En el Golfo Juan-les-Pins vive desde 1926 Francis Scott Fitzgerald y Zelda. Allí tiene su Villa Paquita en donde recibe a Dos Passos y a Hemingway. Vienen artistas norteamericanos, cantantes, diletantes. El pueblecillo crece entre la playa y el pinar del cabo de Antibes. La memoria de esa época dorada se perpetúa desde hace 50 años mediante el conocido Festival de Jazz de Juan-les-Pins, en donde se presentan cada año las figuras de mayor renombre del género musical. El pueblecillo posee la mayor concentración de bares y discotecas de la costa. El cabo de Antibes y su célebre hotel Edén Roc reciben todavía a las celebridades del mundo del espectáculo.

Innumerables son los lugares de la Riviera donde escritores célebres han vivido y creado. Muchos quedan al margen de este recorrido: Gogol en Niza o Nabokov en Cannes,  Simone de Beauvoir en Saint-Paul-de-Vence o Graham Greene en Antibes, Jules Verne en el Cap d’Antibes o Herbert G. Wells en su villa de Grasse, la ciudad de los perfumes. Sus obras están plagadas de menciones y reflexiones inspiradas por esta región.
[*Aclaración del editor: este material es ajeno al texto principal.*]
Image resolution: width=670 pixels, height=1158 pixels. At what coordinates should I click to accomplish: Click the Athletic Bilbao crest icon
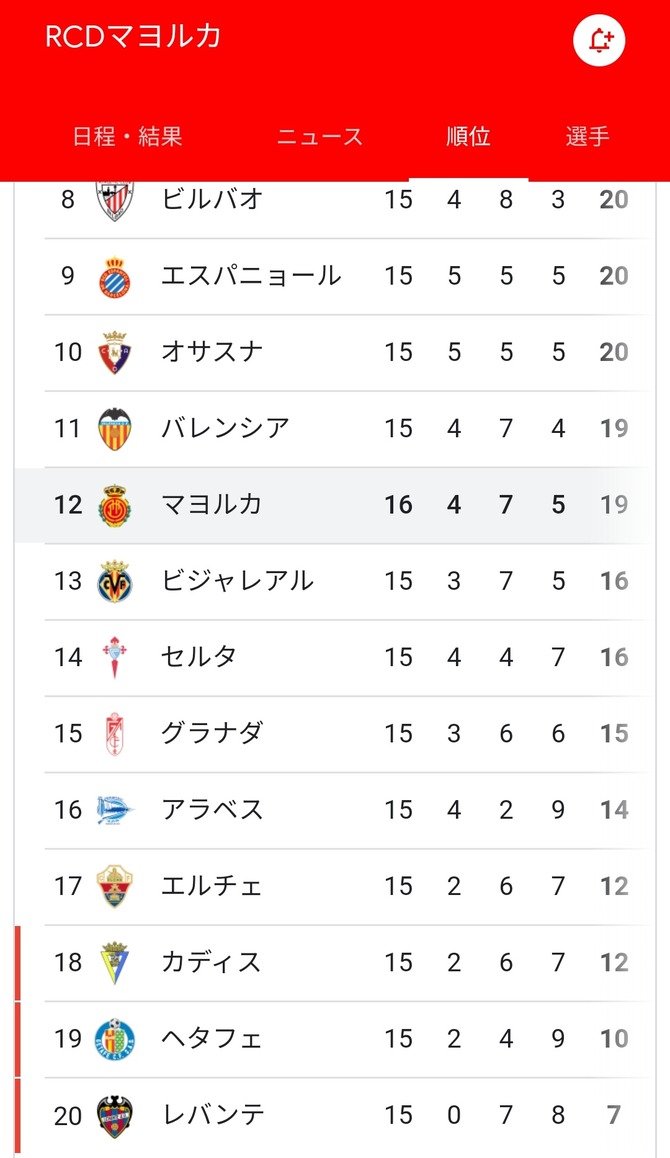[114, 200]
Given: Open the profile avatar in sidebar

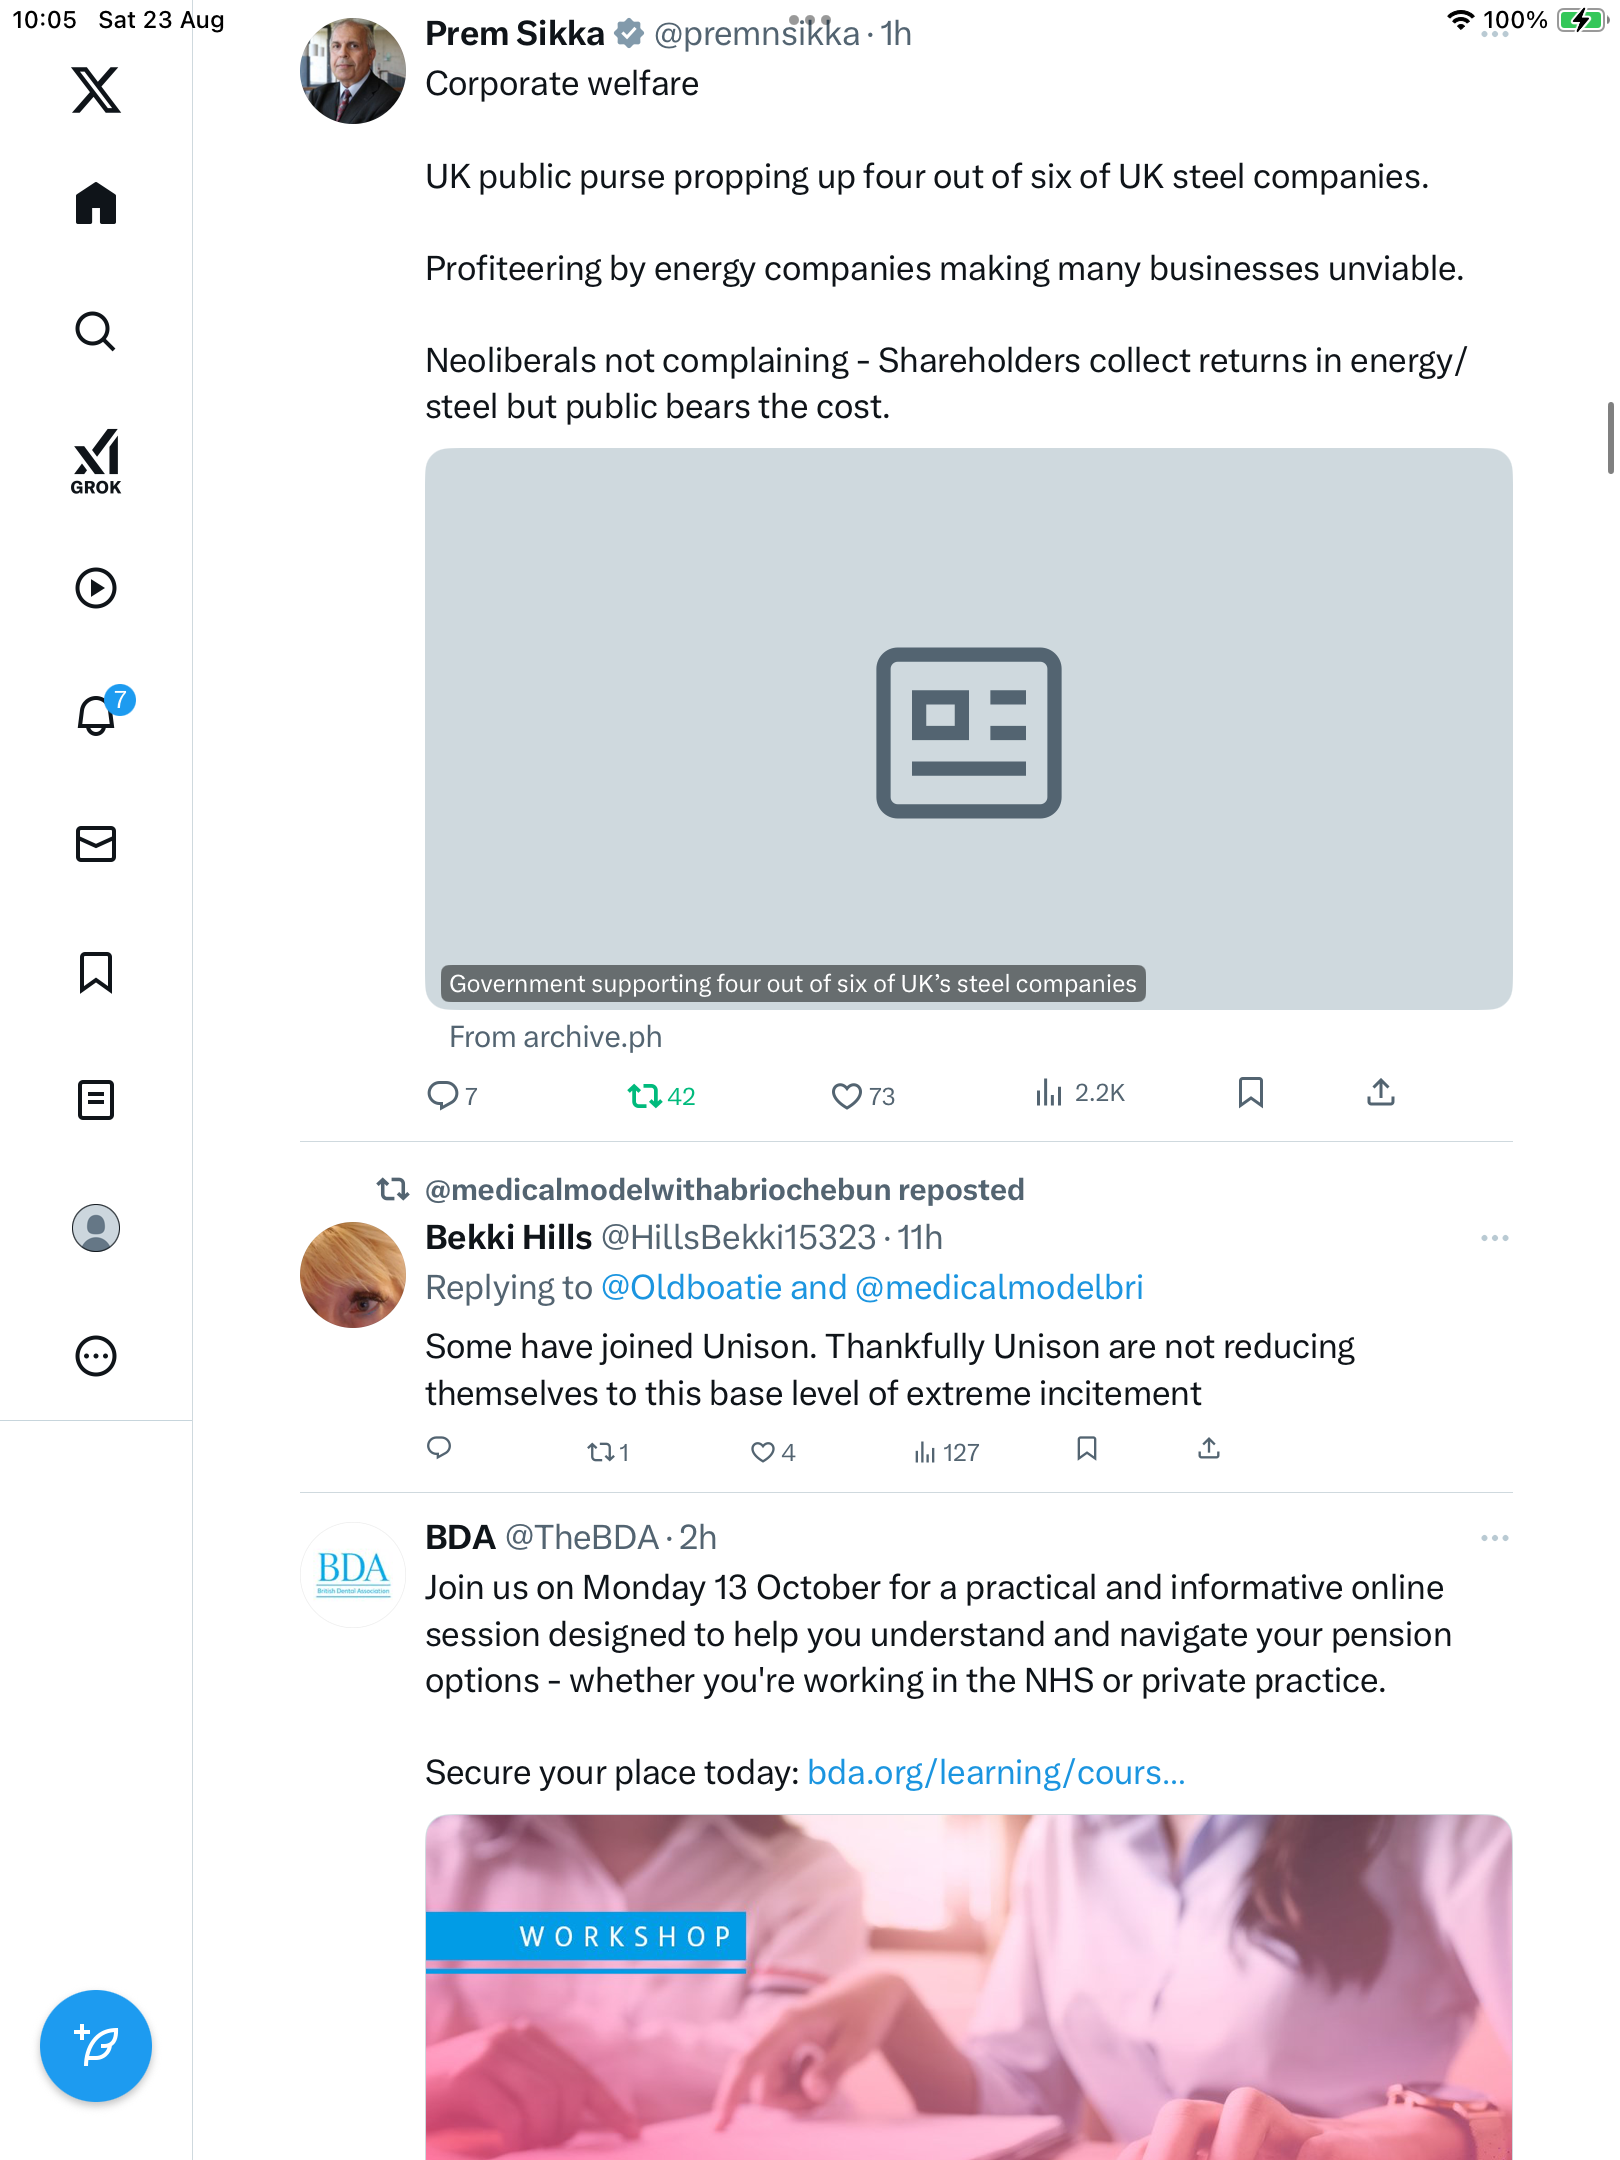Looking at the screenshot, I should [x=96, y=1227].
Recorrer la Riviera Francesa es también una oportunidad de repasar la historia del arte y la literatura de los últimos dos siglos. Uno de los pocos sitios del planeta donde a una estancia dedicada al dolce farniente, a la belleza contemplativa y a los deportes acuáticos podrá añadirse un auténtico catálogo de arte e historia.